FitzGerald, Prairie Artist
If you have spent time in Western Canada, you have most likely seen a painting by Lionel LeMoine FitzGerald (Winnipeg, 1890-1956), and you may be more familiar with his work than you know. FitzGerald’s deeply contemplative art renders the everyday miraculous, at times suggesting portals to the infinite. His ability to move between different styles grants his work a refreshing fluidity.
“I think you will be impressed by the caliber, range, and quality of FitzGerald’s work. Few artists influence their environment as much as it influences them, and FitzGerald is a prime example. We are thrilled to share over 100 of his works from the WAG collection in this show that allows all of Canada to celebrate and engage with the province’s artistic past and future, as we move into Manitoba’s 150th anniversary year.”
— Dr. Stephen Borys, WAG Director & CEO
The WAG has held 15 solo exhibitions of FitzGerald’s work, the most recent in 1978. The Gallery holds the largest FitzGerald collection in the world, developed thanks to curators, donors, and collectors. This depth of representation is equaled only by a handful of artists in the WAG collection.

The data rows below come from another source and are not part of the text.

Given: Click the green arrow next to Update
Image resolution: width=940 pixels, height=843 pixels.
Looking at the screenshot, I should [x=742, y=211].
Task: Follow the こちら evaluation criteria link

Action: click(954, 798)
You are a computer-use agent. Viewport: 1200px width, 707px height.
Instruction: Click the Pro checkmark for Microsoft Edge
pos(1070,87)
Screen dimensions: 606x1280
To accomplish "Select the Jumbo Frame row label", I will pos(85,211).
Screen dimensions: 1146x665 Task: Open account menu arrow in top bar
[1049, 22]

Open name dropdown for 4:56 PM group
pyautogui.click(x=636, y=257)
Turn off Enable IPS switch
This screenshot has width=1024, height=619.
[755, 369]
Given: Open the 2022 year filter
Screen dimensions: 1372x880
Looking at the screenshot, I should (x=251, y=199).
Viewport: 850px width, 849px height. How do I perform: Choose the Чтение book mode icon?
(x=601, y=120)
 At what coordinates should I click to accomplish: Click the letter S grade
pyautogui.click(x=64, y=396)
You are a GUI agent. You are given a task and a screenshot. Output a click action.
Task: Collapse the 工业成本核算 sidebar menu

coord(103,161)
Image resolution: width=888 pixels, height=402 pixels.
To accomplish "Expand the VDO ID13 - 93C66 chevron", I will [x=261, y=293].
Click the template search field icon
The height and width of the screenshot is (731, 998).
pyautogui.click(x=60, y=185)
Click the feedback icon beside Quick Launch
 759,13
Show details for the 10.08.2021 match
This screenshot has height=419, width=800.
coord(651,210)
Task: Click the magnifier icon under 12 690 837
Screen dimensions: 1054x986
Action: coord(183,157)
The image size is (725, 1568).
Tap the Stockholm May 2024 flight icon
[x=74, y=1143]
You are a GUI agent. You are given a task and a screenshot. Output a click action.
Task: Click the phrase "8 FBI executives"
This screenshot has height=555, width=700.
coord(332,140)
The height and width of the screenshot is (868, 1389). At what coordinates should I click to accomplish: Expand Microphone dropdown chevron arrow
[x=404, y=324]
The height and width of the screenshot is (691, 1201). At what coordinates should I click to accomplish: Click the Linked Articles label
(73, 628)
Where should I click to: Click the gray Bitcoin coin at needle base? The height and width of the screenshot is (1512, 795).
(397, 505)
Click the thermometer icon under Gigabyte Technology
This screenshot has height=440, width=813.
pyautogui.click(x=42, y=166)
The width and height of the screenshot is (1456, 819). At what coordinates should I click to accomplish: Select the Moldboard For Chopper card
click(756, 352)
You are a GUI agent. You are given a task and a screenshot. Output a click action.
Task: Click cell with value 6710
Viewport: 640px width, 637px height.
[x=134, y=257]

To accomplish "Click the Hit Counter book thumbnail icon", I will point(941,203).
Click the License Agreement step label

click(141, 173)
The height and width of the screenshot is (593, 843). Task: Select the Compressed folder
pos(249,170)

Into the Light is the first comprehensive survey of the prolific modernist in 40 years, and the largest to date. Launched at the McMichael Canadian Art Collection in October 2019, the exhibition features more than 200 works from 13 institutional lenders including the Vancouver Art Gallery, the National Gallery of Canada, and numerous private collections.
FitzGerald exhibited with the Group of Seven in 1930, and formally joined in 1932, months before the Group disbanded. The invitation was a clear indication of the esteem in which he was held by his fellow artists and was a belated recognition on the part of the Group of Seven of the need to reflect a broader range of art, not just that made by the artists from Eastern Canada.
FitzGerald’s voice was a quiet one, his legacy including both his stewardship of the Winnipeg School of Art (1929-1947), his influence on the formation of the collections of the WAG, and his life-long practice of making drawings, prints, and paintings. He left a valuable mark on Winnipeg cultural institutions as an artist, teacher, and administrator, elevating Western Canada’s arts scene and the entire cultural landscape. From pointillist abstract works to everyday landscapes, FitzGerald’s influence extends beyond Manitoba and Canada.